Perception

This is a fun parable from famous web performance guru Steve Souders (formerly working at Yahoo and currently at Google).  It’s part of his lengthy but excellent video on web front-end latency (~31 minutes in).

An office building owner receives escalating complaints from his tenants about how long they have to wait for the elevators.

The owner calls a civil engineer to ask what he could do.  The engineer suggests the building can structurally support another two elevators.  It will cost about 5 million dollars and the building will need to be closed for 6 months.

Shocked he calls in a computer science engineer instead.  The CS guy mentions he’s been working on AI lately and can write a learning algorithm that can adapt to the schedules of the tenants and can position the elevators more effectively for shorter wait times.  It would take about 6 months about cost about $300,000.

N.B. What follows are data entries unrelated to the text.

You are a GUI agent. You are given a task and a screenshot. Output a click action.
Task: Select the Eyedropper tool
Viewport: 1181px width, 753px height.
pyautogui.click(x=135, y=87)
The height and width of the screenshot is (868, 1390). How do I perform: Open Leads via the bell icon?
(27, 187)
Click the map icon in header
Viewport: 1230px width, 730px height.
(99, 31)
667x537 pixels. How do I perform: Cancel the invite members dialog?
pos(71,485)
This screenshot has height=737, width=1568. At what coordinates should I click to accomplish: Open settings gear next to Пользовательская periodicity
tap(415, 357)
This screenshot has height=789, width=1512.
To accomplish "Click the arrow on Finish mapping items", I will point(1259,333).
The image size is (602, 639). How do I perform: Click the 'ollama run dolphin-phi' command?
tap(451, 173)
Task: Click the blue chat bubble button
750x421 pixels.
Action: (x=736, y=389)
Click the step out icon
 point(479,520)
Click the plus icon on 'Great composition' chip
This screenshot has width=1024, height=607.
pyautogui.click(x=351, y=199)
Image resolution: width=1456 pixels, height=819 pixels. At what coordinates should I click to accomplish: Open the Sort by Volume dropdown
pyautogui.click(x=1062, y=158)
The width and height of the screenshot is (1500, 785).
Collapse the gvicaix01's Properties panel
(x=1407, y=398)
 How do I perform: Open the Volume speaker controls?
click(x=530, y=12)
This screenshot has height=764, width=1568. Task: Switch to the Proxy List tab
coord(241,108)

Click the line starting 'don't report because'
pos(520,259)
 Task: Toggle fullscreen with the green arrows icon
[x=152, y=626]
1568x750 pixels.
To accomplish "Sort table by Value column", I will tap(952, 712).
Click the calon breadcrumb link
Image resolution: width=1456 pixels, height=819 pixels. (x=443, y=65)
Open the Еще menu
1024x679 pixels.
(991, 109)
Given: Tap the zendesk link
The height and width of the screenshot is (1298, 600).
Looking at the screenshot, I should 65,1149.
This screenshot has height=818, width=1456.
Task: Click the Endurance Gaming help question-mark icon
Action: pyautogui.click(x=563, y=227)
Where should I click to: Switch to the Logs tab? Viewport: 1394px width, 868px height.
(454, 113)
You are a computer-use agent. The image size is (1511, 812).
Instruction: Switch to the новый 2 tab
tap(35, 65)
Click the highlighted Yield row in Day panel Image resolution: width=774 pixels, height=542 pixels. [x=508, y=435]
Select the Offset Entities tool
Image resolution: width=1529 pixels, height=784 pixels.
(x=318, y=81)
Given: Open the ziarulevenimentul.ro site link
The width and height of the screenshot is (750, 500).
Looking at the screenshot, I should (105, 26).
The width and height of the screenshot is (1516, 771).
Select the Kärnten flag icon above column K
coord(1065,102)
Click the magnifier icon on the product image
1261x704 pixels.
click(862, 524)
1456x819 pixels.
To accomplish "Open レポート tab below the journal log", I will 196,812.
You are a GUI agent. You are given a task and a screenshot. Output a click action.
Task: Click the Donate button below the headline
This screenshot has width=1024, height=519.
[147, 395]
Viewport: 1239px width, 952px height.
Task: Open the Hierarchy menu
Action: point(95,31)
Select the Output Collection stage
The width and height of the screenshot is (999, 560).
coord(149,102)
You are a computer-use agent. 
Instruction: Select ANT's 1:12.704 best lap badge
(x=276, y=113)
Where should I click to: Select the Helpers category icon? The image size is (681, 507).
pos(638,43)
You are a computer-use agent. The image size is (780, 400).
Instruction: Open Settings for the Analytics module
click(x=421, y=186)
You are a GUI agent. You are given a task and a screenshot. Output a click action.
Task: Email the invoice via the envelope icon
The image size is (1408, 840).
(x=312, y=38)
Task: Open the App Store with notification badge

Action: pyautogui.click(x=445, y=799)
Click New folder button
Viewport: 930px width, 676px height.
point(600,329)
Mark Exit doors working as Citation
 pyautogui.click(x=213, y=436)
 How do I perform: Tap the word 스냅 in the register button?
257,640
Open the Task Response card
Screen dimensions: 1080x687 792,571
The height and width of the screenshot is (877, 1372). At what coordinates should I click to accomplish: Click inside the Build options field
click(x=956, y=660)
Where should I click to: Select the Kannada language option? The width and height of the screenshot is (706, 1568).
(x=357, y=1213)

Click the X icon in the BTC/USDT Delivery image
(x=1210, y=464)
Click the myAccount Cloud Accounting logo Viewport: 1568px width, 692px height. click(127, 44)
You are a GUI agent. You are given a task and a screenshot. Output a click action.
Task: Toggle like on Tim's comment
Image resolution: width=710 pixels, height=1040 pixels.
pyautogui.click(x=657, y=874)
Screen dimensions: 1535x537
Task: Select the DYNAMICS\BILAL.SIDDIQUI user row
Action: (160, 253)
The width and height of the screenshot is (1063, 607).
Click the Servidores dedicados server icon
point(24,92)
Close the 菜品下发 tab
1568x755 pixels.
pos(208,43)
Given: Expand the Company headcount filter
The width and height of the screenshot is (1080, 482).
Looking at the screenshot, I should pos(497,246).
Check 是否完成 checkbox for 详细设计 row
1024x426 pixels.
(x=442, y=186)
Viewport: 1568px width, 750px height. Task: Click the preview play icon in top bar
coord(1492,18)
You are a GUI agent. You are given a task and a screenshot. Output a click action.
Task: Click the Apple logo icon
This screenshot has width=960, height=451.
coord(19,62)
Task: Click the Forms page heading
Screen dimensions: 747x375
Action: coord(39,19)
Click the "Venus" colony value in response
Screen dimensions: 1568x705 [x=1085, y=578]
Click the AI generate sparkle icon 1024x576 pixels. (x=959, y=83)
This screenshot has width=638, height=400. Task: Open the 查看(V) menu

The owner finally calls a systems engineer.  The systems engineer quickly suggests putting a TV in every elevator lobby and no one will complain again.  The tenants will be distracted even if watching a terrible show and not perceive the slowness of the elevators as much.  The simplest and cheapest solution avoided complaints.


The tie in with web front-end performance is even if you do not actually improve the full load time at all, if you can improve the perception of the users that things are happening or they have something to view and read in the meantime it demonstrably increases the amount of people that will stay on your site rather than click away.